Question: What is the difference between a rowhouse and a townhouse? Answer: About three zeros.
The above may point out a truth about the power of perception and marketing, but also can suggest it perhaps is time to take a new look at the humble rowhouse. With two existing warm walls, insulation on the roof, insulation front and rear, reconditioned windows, heat recovery ventilation (HRV), and renewed plaster, a row house can be an energy efficient structure at modest cost. The Healthy Rowhouse Project estimates that for the minimum of the $300,000 it takes to build a new affordable house in Philadelphia, between 14 and 30 homes can be improved. Preserving rowhouse blocks builds on architecturally significant assets.

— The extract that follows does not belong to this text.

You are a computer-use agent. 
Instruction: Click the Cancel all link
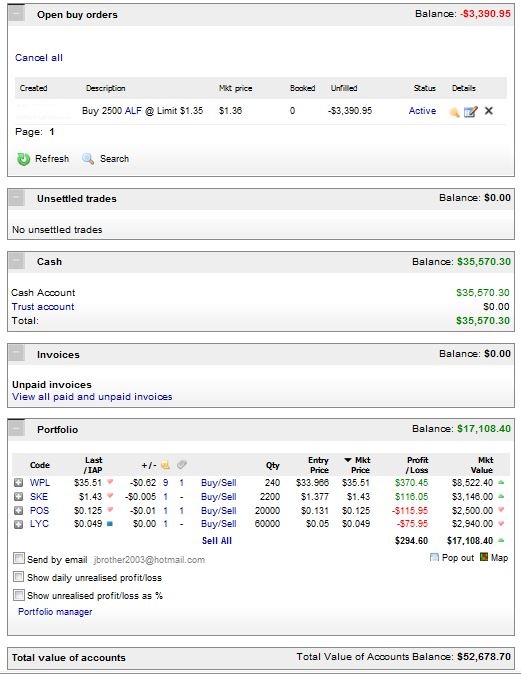point(39,58)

Preserving existing resources is environmentally sustainable. The most sustainable home is the one that already exists. http://healthyrowhouse.org/recognizing-the-opportunity/
The first step is to evaluate the building for structural integrity from foundation to roof. What repairs are needed? What is the condition of existing joists? walls? windows, etc. How many layers on roof? What is the scope, sequence and critical path of work?

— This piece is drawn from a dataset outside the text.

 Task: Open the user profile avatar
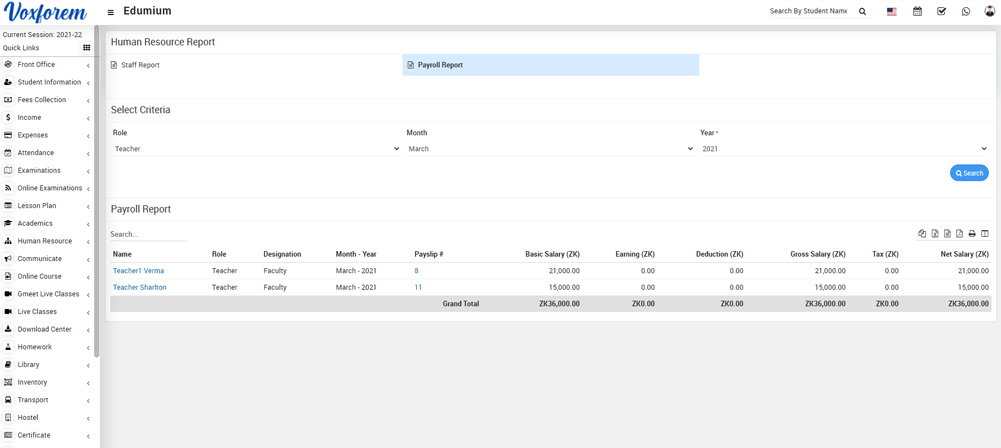990,12
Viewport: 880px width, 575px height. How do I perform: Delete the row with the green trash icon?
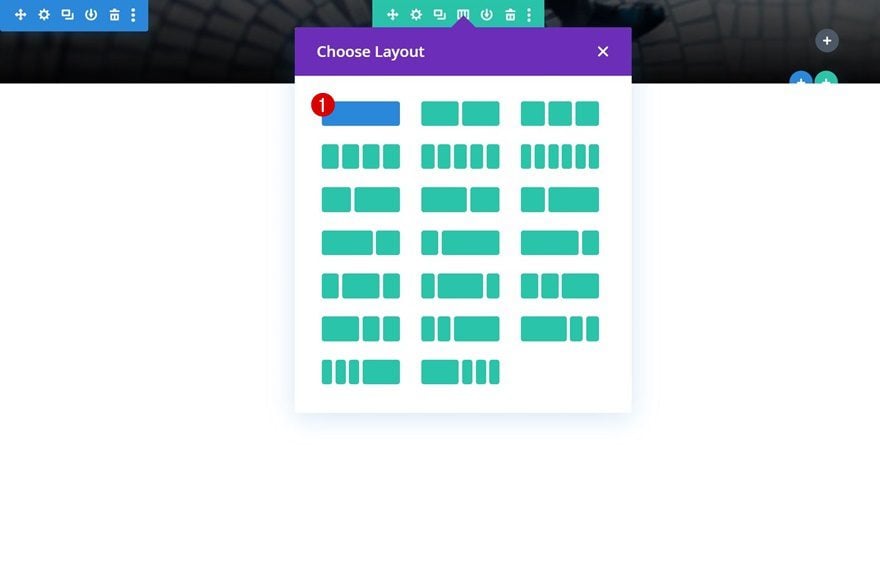tap(510, 15)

Roof- A flat roof on a row house may present an opportunity to cover the roof with a green roof which keeps the house cooler in summer, warmer in winter, extends the life of the roof and helps with storm water management and climate change. Using light weight growing mats over an EPDM membrane, we can position Darby as a leader in the green revolution. http://www.greenrooftechnology.com/advantages-of-green-roofs
Heat Recovery Ventilation is a way to warm incoming air coming into the house which reduces the heating load (not having to raise incoming 30 degree air so far to a comfortable level) An air intake at the top of the house can gather heated, stale air and then send fresh, warmed air to the basement where it will rise. Triangular tubing at the cornice where the wall meets the ceiling be decorative AND functional, exhaust heat in the summer so that only fresh, cool air is circulated.

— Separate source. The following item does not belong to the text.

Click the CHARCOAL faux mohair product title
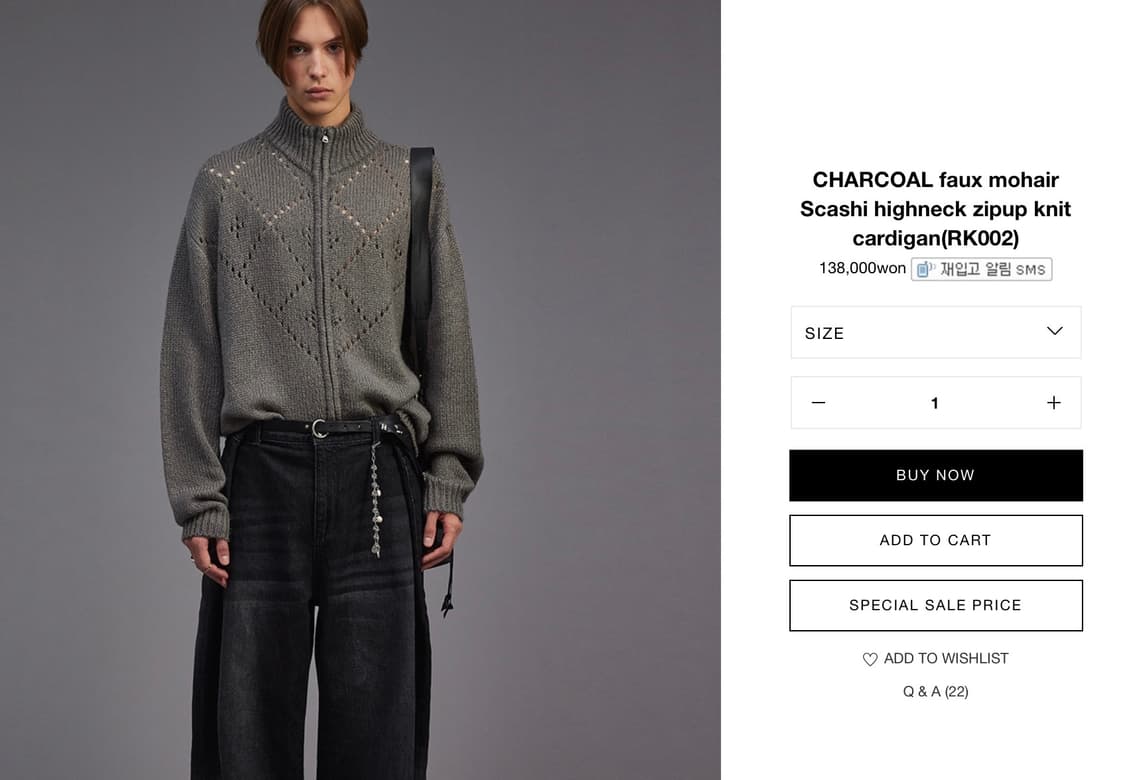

Wooden Window repair - Wooden windows are good windows. Historic windows, particularly those made before the 1940’ s, are from old growth wood which is denser and stronger than modern equivalents and are built with components (stile, mutton, etc) that can be repaired or replaced…..which means less waste going to a landfill with equivalent efficiency, better cost savings, and better aesthetic appeal.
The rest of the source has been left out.